The company has set up the Postmates Relief Fund, which will cover the cost of medical check ups for its driers and couriers regardless of whether they have been diagnosed or quarantined. As of right now, drivers who have made at least one delivery in the last two weeks in any of the following states will be eligible for a credit from the fund: Wash., Ore., Calif., Nev., Utah, Colo., Ariz., Texas, Neb., Wis., Ill., Ind., Fla., Ga., Tenn., N.C., D.C., Penn., N.Y., Maine, Mass., and N.J.  

In the same announcement, Postmates also noted it is launching a pilot program that will temporarily waive commission fees for new merchant partners operating small restaurants. The idea behind the move is to give these smaller businesses a boost at a time when foot traffic to restaurants is down due to COVID-19. According to the announcement, “This Small Business Relief Pilot will waive all commission fees for businesses that are not currently delivering on the platform and operate in the City of San Francisco, but want to expand into on-demand delivery to help drive revenue as on-premise dining is impacted.”

Postmates has said it will “potentially” take this program to other cities in the U.S. as well.

Both of these efforts come just days after we learned Postmates as well as Uber, DoorDash, and other gig economy companies are in talks to see how they can band together to set up a potential fund to assist drivers/couriers infected by or quarantined with the COVID-19 virus. 
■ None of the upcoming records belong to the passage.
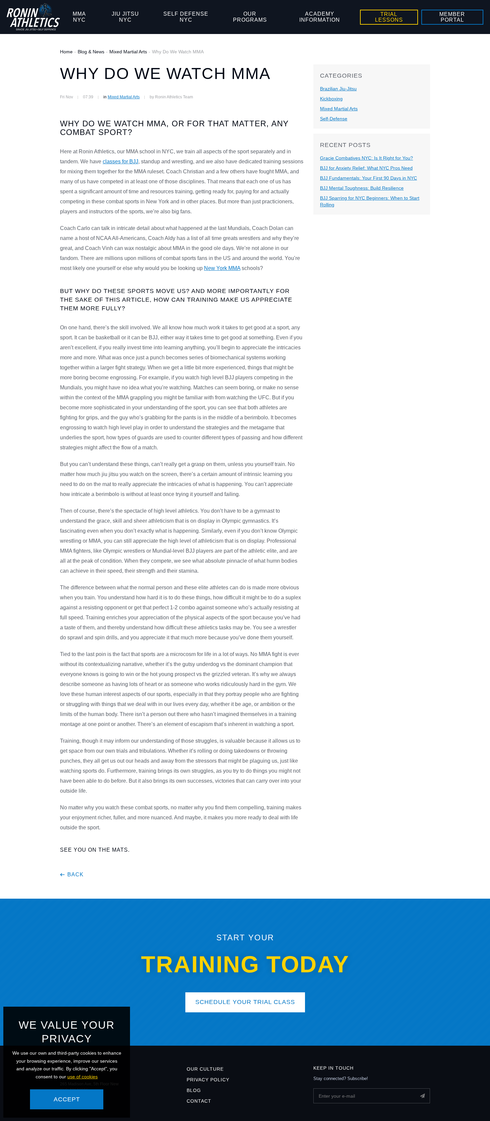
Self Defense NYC (185, 17)
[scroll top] (472, 1103)
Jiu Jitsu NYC (125, 17)
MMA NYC (79, 17)
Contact (199, 1101)
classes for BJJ (120, 161)
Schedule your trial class (245, 1002)
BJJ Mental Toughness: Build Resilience (362, 188)
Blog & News (91, 51)
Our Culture (205, 1069)
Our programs (250, 17)
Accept (67, 1099)
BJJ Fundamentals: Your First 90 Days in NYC (368, 178)
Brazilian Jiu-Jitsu (338, 88)
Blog (194, 1090)
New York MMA (222, 268)
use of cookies (82, 1076)
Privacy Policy (208, 1079)
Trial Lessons (389, 17)
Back (75, 874)
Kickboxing (331, 98)
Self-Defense (333, 118)
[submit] (422, 1096)
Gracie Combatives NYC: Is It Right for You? (366, 158)
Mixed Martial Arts (128, 51)
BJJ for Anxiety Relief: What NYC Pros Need (366, 168)
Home (66, 51)
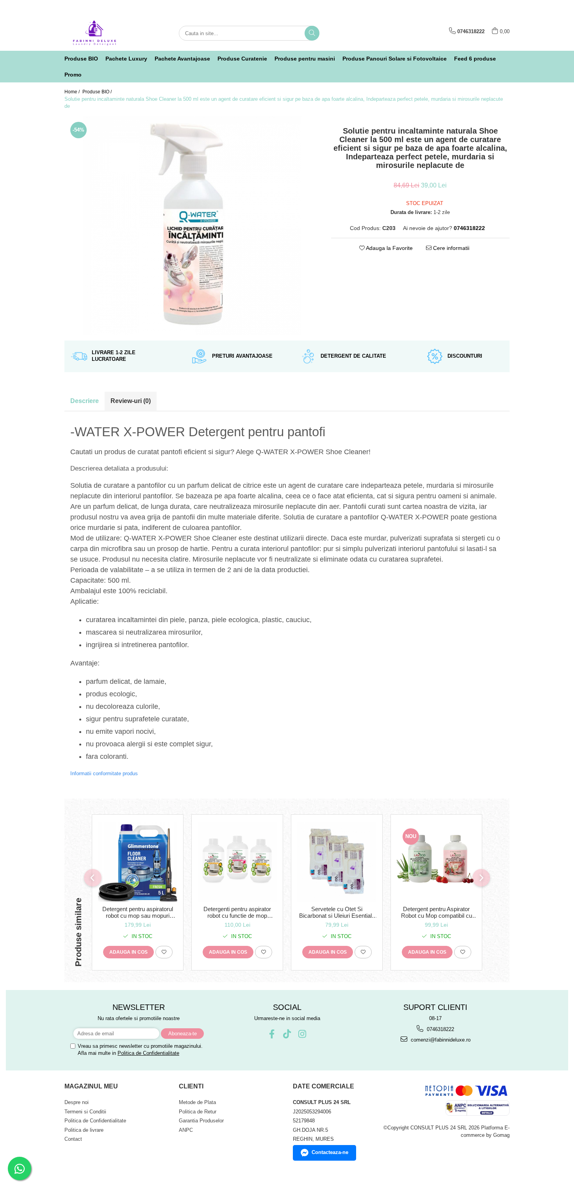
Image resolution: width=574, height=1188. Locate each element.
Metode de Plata (197, 1102)
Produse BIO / (97, 92)
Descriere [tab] (84, 401)
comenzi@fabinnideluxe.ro (440, 1040)
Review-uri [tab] (131, 401)
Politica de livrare (83, 1130)
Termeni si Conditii (85, 1112)
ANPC (186, 1130)
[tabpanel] (191, 225)
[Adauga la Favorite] (164, 952)
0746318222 (439, 1029)
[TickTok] (287, 1034)
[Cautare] (312, 33)
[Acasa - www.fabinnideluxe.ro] (103, 33)
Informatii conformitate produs (104, 773)
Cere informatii (450, 248)
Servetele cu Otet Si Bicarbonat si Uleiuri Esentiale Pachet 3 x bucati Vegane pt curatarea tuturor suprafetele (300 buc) (337, 912)
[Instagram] (302, 1034)
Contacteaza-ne (330, 1152)
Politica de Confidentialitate (148, 1053)
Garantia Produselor (201, 1121)
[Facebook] (272, 1034)
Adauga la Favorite (389, 248)
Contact (73, 1139)
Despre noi (76, 1102)
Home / (72, 92)
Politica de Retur (197, 1112)
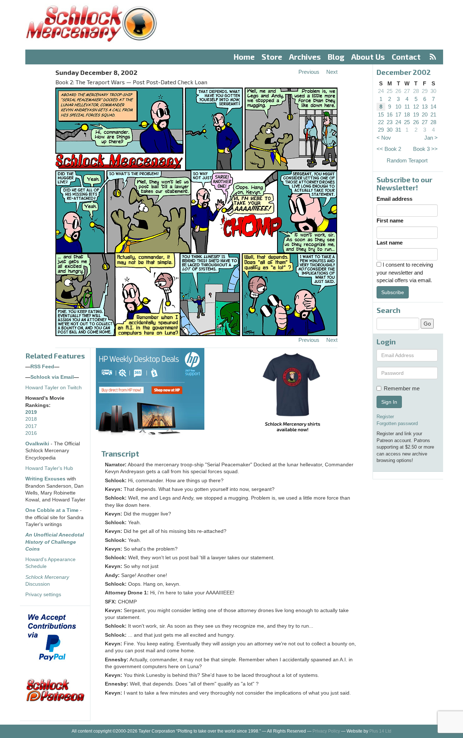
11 (407, 106)
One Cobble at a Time (51, 510)
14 (433, 106)
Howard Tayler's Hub (49, 468)
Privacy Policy (326, 731)
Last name (390, 242)
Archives (305, 56)
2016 (31, 433)
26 (398, 91)
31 (398, 130)
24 (381, 91)
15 (381, 114)
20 (425, 114)
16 (389, 114)
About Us (368, 56)
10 (398, 106)
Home (244, 56)
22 (381, 122)
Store (272, 56)
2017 (31, 426)
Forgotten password (397, 423)
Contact (406, 56)
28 (416, 91)
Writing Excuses (45, 479)
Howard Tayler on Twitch (53, 387)
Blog (336, 56)
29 (425, 91)
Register (385, 416)
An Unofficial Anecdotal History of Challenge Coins (54, 542)
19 (416, 114)
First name (390, 220)
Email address (394, 199)
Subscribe (392, 292)
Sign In (389, 402)
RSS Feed (42, 366)
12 (416, 106)
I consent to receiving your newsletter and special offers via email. (405, 272)
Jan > (431, 138)
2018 (31, 419)
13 (425, 106)
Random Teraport (407, 160)
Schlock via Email (52, 377)
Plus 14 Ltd (380, 731)
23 (389, 122)
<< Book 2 (389, 149)
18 (407, 114)
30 (433, 91)
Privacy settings (43, 594)
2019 (31, 412)
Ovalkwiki (38, 443)
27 (407, 91)
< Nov (384, 138)
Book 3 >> (425, 149)
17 (398, 114)
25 (389, 91)
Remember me (402, 388)
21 (433, 114)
Some of these services, including Postmates, have also taken measures like implementing contactless delivery features to limit face-to-face human interactions. DoorDash joined that list this week, saying on Monday it is testing features for contactless delivery that will be launched soon. Uber, meanwhile, said it will compensate drivers — for both rideshare and Eats services — who can’t work for 14 days because of coronavirus diagnosis or quarantine.